PAGE:

This article is from Tricontinental: Institute for Social Research.

The views expressed are solely those of the author and may or may not reflect those of Consortium News.

23 comments for “What Follows US Hegemony

  1. March 18, 2023 at 04:33

    The US cannot win a war against China . Or Russia either. Not as it throws money at impractical “defense” projects designed for older forms of war, or imaginary new ones and craters its economy. The recent drone downing is a metaphor for the US loss of power. You reap what you sow. And now the US must fear the reaper.

  2. Paula
    March 17, 2023 at 10:54

    “. . .a qualitative change can be felt on the world stage.” And so disparately needed as all seem to agree here and let’s up hope elsewhere in our wrong headed country.

  3. Rudy Haugeneder,
    March 17, 2023 at 01:09

    Generally speaking good thoughts are just that, thoughts. Unfortunately good thoughts are like farts, even strong ones, that totally dissipate in the next wind. And so it is and always has been with global and regional socio-economic politics.

    • A Concerned Westerner
      March 17, 2023 at 12:10

      People who don’t want to cooperate such that others can “win” from economic cooperation are the enemies of human development. People who want to use militarism first instead of as a last resort are the enemies of human development. Countries need “win” “win” solutions not “I win you lose, too bad” mentality. That’s the USA philosophy and it won’t work in the medium term let alone the long term. Yes they can browbeat the Western nations with their military threats for a few decades but even the USA’s closest “associates” (I don’t say friends as friends don’t threaten the existence of other friends) such as Canada are becoming wary and weary of this belligerent approach.

  4. WillD
    March 16, 2023 at 23:57

    As the hegemony of the US obviously and visibly declines, the risk of it lashing out uncontrollably and perhaps irrevocably increases.

    My concern is about how far the US is prepared to go to maintain its position. If it were behaving rationally, it would know that it can’t hold on for much longer, and would accept the inevitable. But it is not showing any signs of rational behaviour or thought at the moment, and appears willing to risk all to retain its global domination.

    It likes to play the brinkmanship game, but seems oblivious to the risks of accidentally triggering a fatal conflict. The recent Black Sea drone incident is an example of one that could have escalated badly. Yet, it keeps doubling down, never accepting its losses, driven by some seriously deranged individuals in Washington, and its allies in Brussels and London.

    How long can the cooler heads in Washington maintain the restraints on their political masters? What happens if they can’t?

    • A Boyles
      March 17, 2023 at 12:12

      Disaster happens and it’s not far around the bend if the USA doesn’t stop the manic cruelty and destructive foreign policy approaches.

PROVIDED RECORDS:

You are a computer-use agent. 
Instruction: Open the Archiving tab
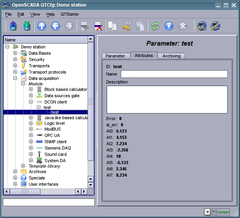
==
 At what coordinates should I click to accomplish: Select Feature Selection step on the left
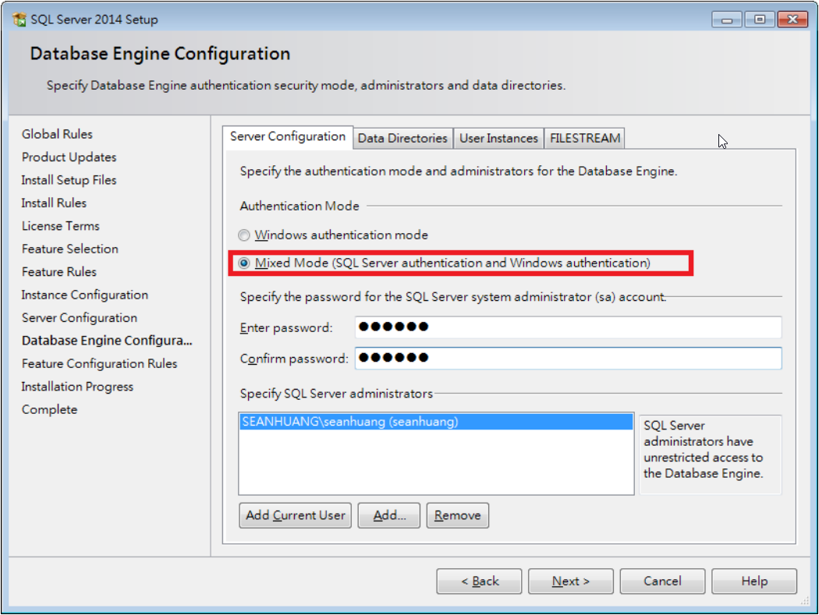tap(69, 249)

TASK LIST:
• 1. In the comment thread on US hegemony, which incident does WillD give as an example of one that could have escalated badly?
• 2. Resume the comment thread on US hegemony, picking up after its final comment.

SOLVED TASKS:
• 1. The recent Black Sea drone incident.

• 2.
  5. Piotr Berman
    March 16, 2023 at 22:55

    I wonder about “Thucydides Trap” argument. Thucydides is a very thoughtful author, famous for a-historical dialogues that masterfully recapitulate reasoning of conflicting sides (a-historical because it is very doubtful that well reasoned positions were actually voiced, and in the case of contemporary West, unthinkable).

    Thucydides trap was not truly a trap, but a case of Athens, hubris. Both Athens and Sparta were established powers, but for several reasons, Athens were more expansionist and developed a method resembling “color revolutions”. Regardless of who was at fault, and who was not, the outcome of Peloponesian war was dire for both sides. Athens were losers, Sparta became foolish after victory, imaging itself as a hegemon of Hellenic world and abusing the position as badly as Athens before. Thus Sparta collapsed to, and 100 years after that war, Hellenes of Greece proper were observers of greater powers deciding their fate.

    To summarise, foolish reading of Thucydides internalizes the foolish thinking he described, while sober reading provides lessons how to avoid it. Thus the “trap” is an example of “new everything, understood nothing”.

    • A Concerned Westerner
      March 17, 2023 at 12:14

      Well said & I agree completely. Manipulation knows no bounds. At least not in the USA & the West.

  6. Elial
    March 16, 2023 at 22:24

    Marvellous poem! Thank you for it and the article.
    It seems that the Rock, the River, and the Tree are all weary of the US-led Axis of Greed and its endless wars of exploitation of Mother Earth.

  7. Ian Bell
    March 16, 2023 at 19:39

    Tedros Adhanom Ghebreyesus is a snake oil salesman that is beholden to unelected tyrants such as Schwab and Gates. Tedros has never spoken “wise words” but instead has only parroted what he has been told to do.

  8. THOMAS W ADAMS
    March 16, 2023 at 19:35

    “What follows”? My guess is “Peace and goodwill to all men”, to quote, but of course it will include the female gender too, something I personally have great hopes and expectations of; not to put too fine a point on it. XOXOXO

  9. March 16, 2023 at 17:02

    Excellent article. I think just about everyone in the world wants USG to… well, grow up.

    We survived two years of lockdowns and personal hardships and the very moment we began to feel normal again they pulled out of Afghanistan and relocated to Ukraine.

    People have had enough. But it is also very clear that it is not power that drives USG. It is greed, money and oil.

    • Valerie
      March 16, 2023 at 19:26

      My reply was to Kiwiantz62. Please amend.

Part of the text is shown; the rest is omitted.